Совсем недавно ходили с К. в
Старую Третьяковку. Мне помнится, что в последний раз я была в этих залах
несколько лет назад – последние приезды в Москву оканчивались поиском
нового и, соответственно, попыткой преобразования его в
знакомое и обжитое.
Этот поход оказался совершенно отличным от всякого другого посещения музея. Впервые в жизни я ощутила, как физический опыт расширяет спектор чувственности относительно восприятия искусства. Моя любовь к Левитану
и компании трансформировалась в совершенно нежное, доселе неизведанное ощущение присутствия.
Последнее лето частенько забрасывало меня в лес, придавая ему
(то есть, лесу) все более отчетливо ощущение дома. Этот опыт буквально стал призмой, через которую все заиграло новыми красками. Пейзажная монохромность и живописность стали языком, на котором картина начала обращаться и к чувственному, и эмпирическому.
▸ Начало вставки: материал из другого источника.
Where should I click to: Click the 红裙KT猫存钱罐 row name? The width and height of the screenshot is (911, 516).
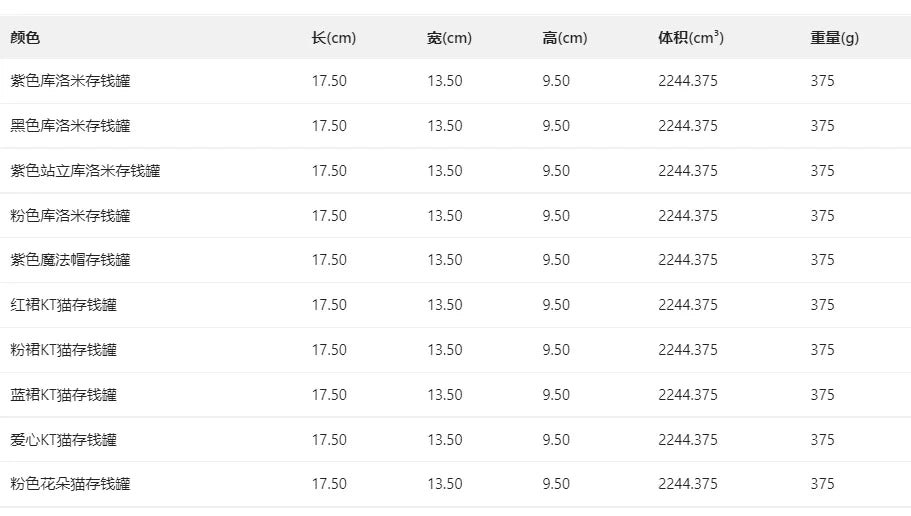tap(63, 305)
Удивительное экстатическое чувство, позволяющее трансгрессировать вовнутрь прочувствованного в жизни через массивные позолоченные багеты. Мы с К. разглядывали
"Заброшенную деревню" и думали про Скирино, про уже увиденное и услышанное; оставшееся в закоулках памяти воспоминанием, извлекаемым достаточно редко.
Почему-то сразу вспомнились выпуски с
Клейманом и
Норштейном, которые вспоминали первые посещения Третьяковки с внуками. Есть в этой эволюции восприятия что-то приятно (Человеческое)!